§ What is required
Using the material that follows, output exactly the lines from the one containing "Toggle the second" through the one containing "Given: Open the Qualidade 600 dpi dropdown", with both ends kept.

(Data to examine Opens)

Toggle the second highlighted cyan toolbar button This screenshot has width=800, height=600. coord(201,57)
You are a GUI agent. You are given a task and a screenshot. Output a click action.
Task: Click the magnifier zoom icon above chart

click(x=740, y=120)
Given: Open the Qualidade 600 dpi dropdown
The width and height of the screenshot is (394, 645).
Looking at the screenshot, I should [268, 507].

(Data to examine Closes)
(Data to examine Opens)

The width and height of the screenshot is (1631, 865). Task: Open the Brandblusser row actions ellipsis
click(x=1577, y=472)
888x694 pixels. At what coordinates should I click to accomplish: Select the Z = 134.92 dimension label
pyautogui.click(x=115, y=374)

(Data to examine Closes)
(Data to examine Opens)

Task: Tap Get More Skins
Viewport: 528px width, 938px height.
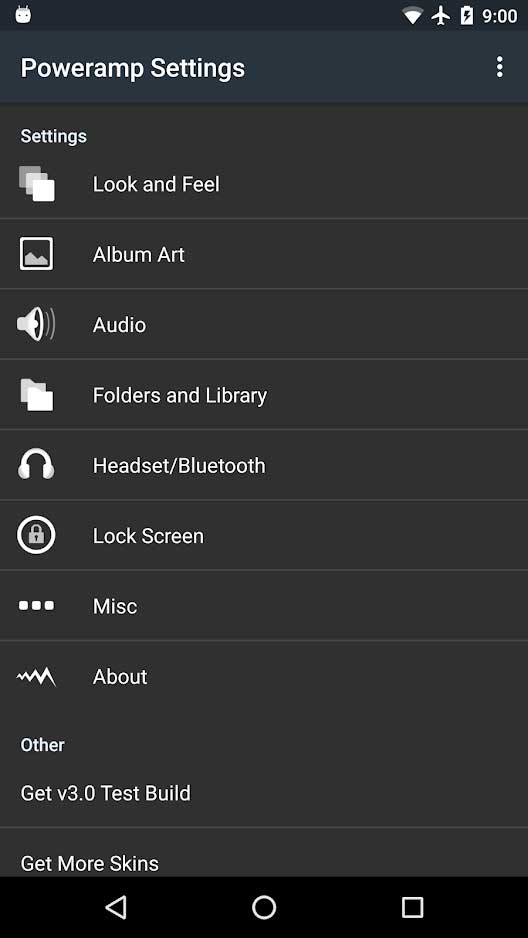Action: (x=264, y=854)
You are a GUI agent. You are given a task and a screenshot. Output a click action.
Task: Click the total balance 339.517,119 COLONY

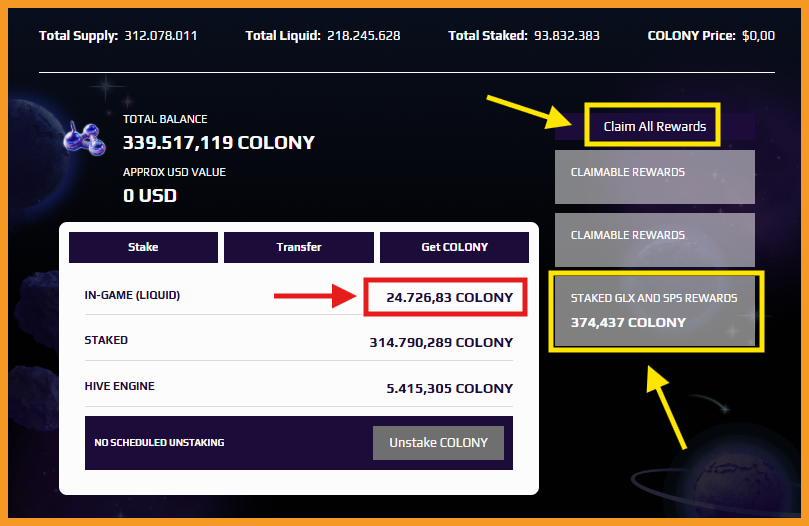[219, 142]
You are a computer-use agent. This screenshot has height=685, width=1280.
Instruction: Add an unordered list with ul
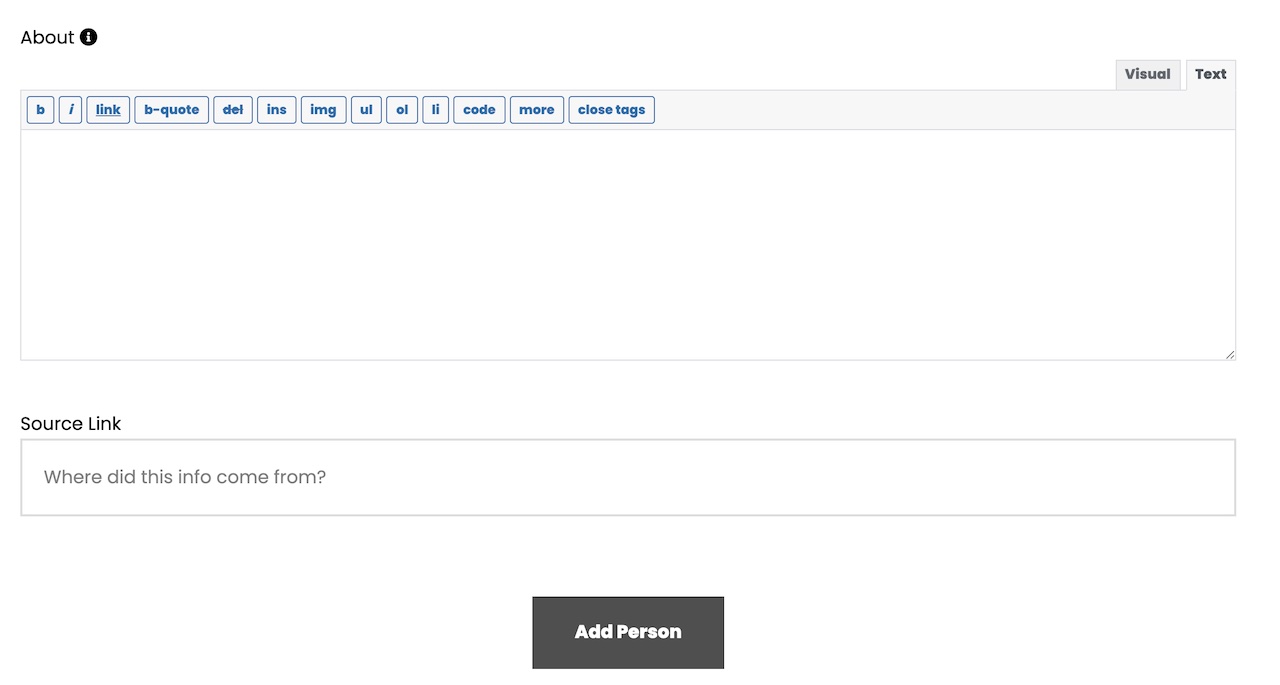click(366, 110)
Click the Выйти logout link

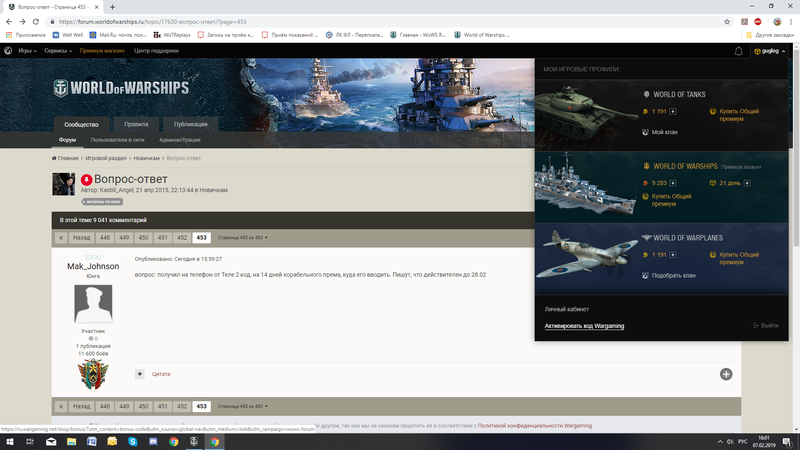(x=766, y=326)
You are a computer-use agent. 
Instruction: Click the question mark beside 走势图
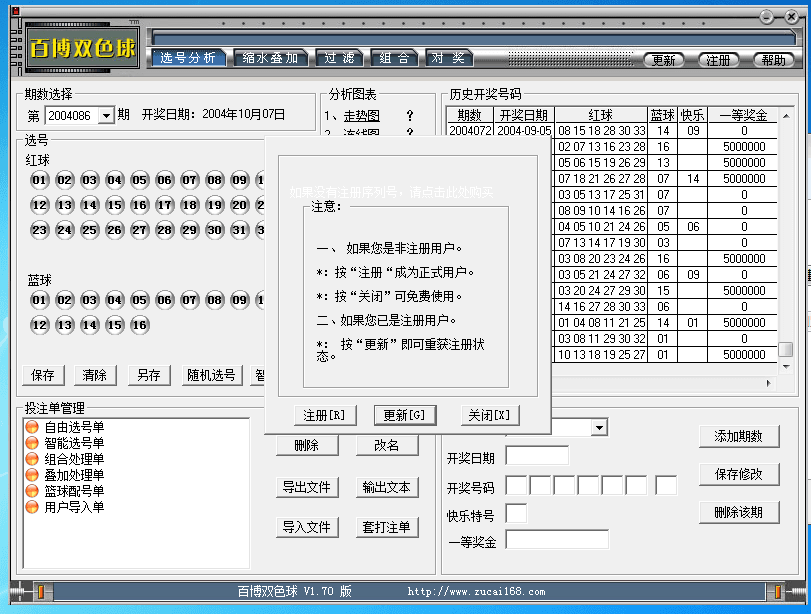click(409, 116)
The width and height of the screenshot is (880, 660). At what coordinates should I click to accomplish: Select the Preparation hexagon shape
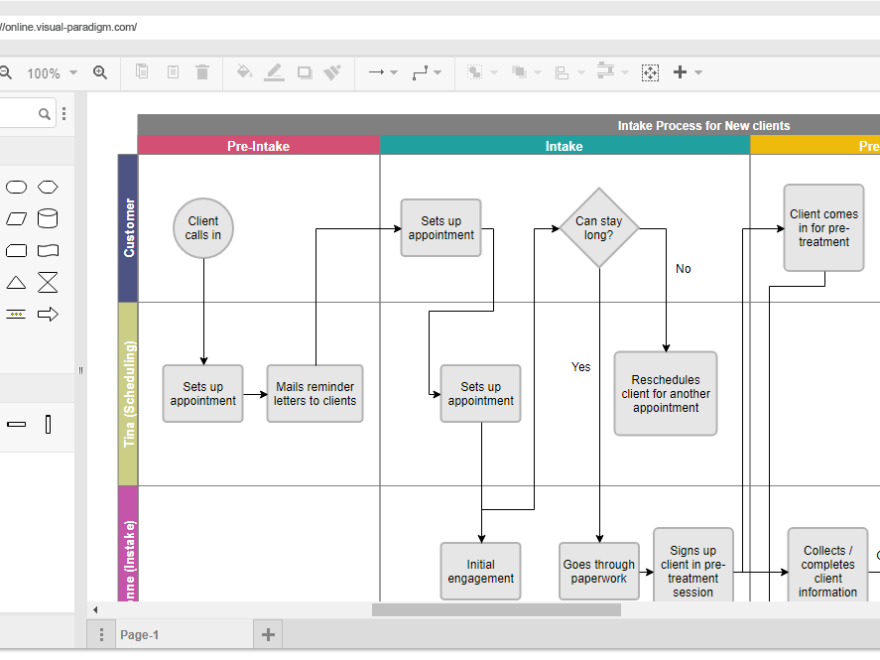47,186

(Data to examine Closes)

§ Expected answer
Toggle the second highlighted cyan toolbar button This screenshot has width=800, height=600. coord(201,57)
You are a GUI agent. You are given a task and a screenshot. Output a click action.
Task: Click the magnifier zoom icon above chart

click(x=740, y=120)
Given: Open the Qualidade 600 dpi dropdown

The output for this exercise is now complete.